Climate Resilient debt Clauses and Beyond – providing breathing space in sovereign lending and borrowing

A broad ecosystem approach is critical to overcome existing barriers and scale the integration of Debt Pause Clauses....

A broad ecosystem approach is critical to overcome existing barriers and scale the integration of Debt Pause Clauses across the entire capital stack of borrowing countries. The “Roundtable on Climate Resilient Debt Clauses (CRDCs) and Beyond” held in Madrid on 2 June 2025, hosted by the Government of Spain, Climate Emergency Collaboration Group, Children Investment Fund Foundation, and the Sustainable Sovereign Debt Hub at Casa de America revealed broad consensus among country representatives, bilateral and private creditors, Multilateral Development Banks (MDBs), and other stakeholders, including credit rating agencies and civil society representatives, about the shared benefits of mainstreaming Debt Pause Clauses. Policy makers and market participants can build on the emerging consensus about the broad benefits of CRDCs to overcome hesitancy and foster the uptake of CRDCs across the entire capital stack.
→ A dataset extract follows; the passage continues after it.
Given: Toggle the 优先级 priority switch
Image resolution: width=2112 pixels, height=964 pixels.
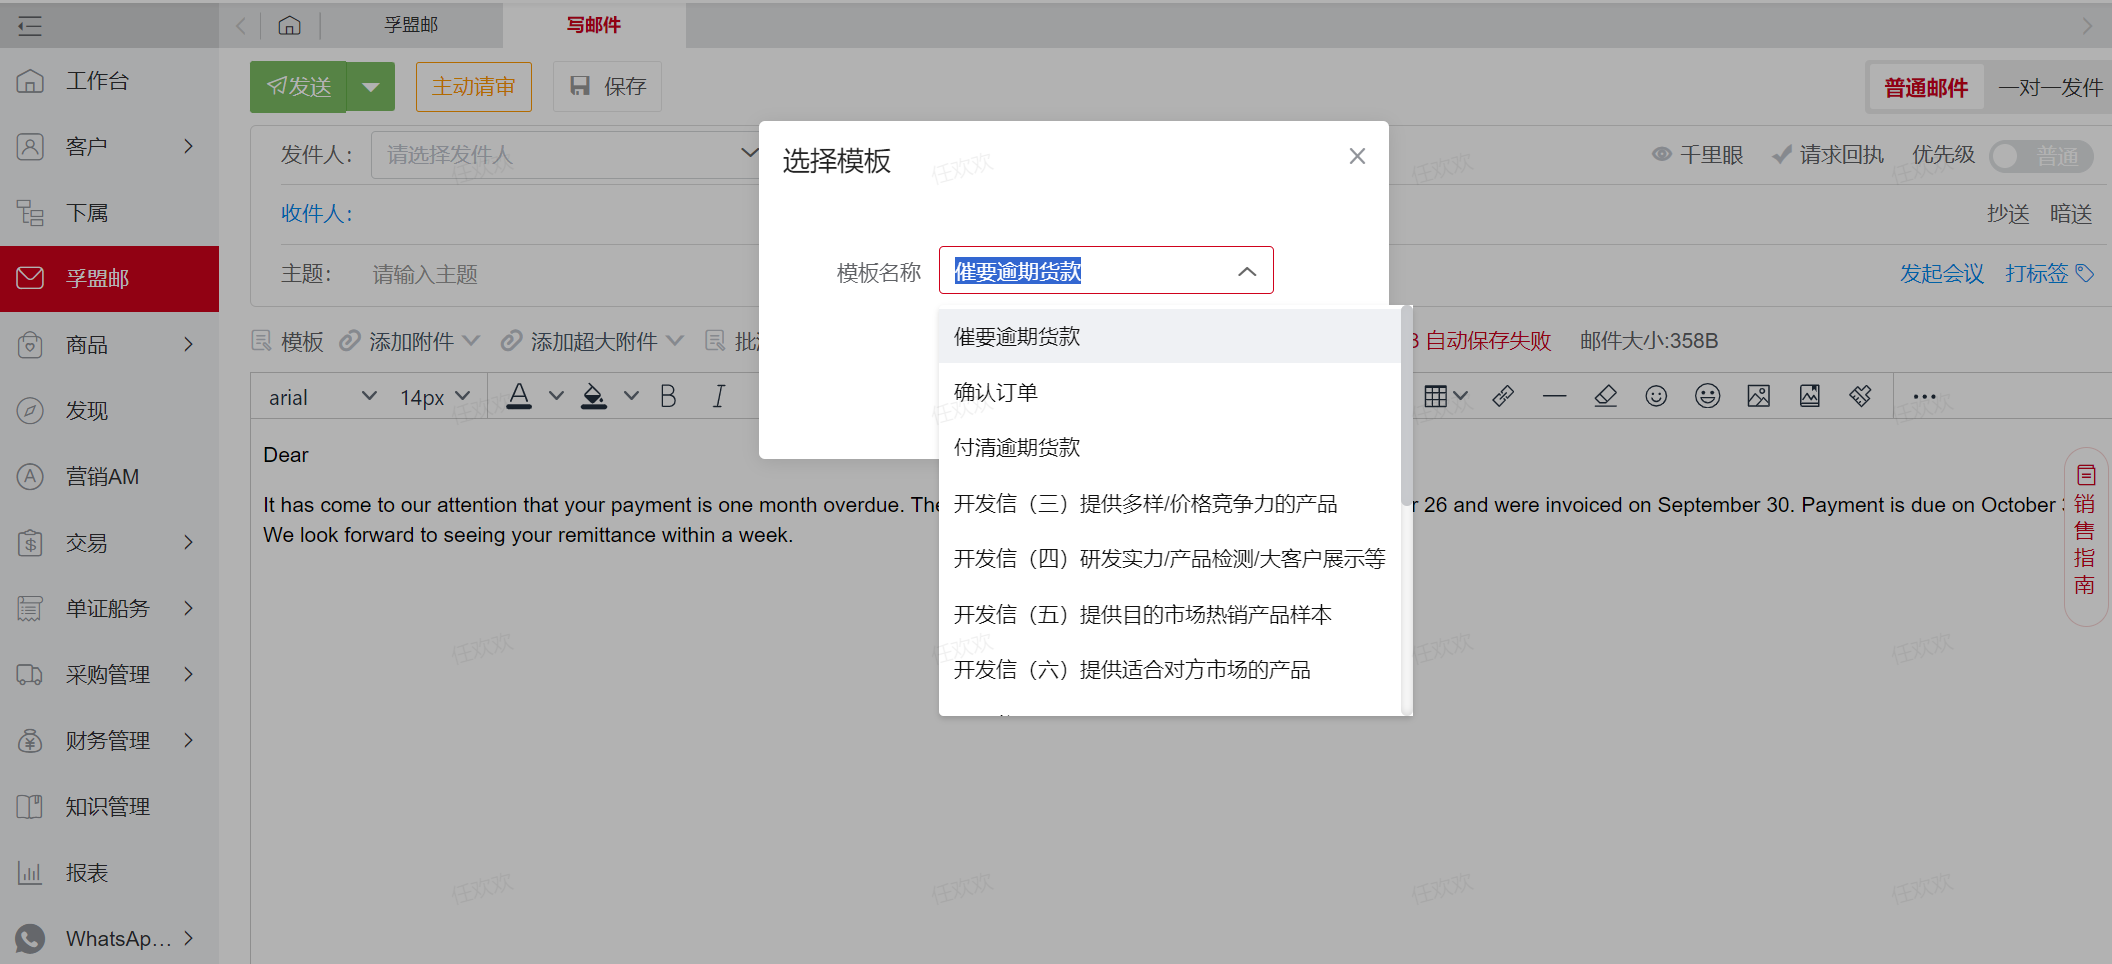Looking at the screenshot, I should point(2040,156).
Climate resilient debt clauses (CRDCs) and, more general, Debt Pause Clauses can provide critical "breathing space" for vulnerable countries experiencing exogenous shocks, be that from a climate event or other crisis, affecting their ability to service external debt obligations. When integrated across the capital stack, Debt Pause Clauses allow governments to defer debt payments and redirect funds towards emergency response spending. This can stave off costly sovereign default while redirecting fiscal space towards supporting vulnerable populations in crisis.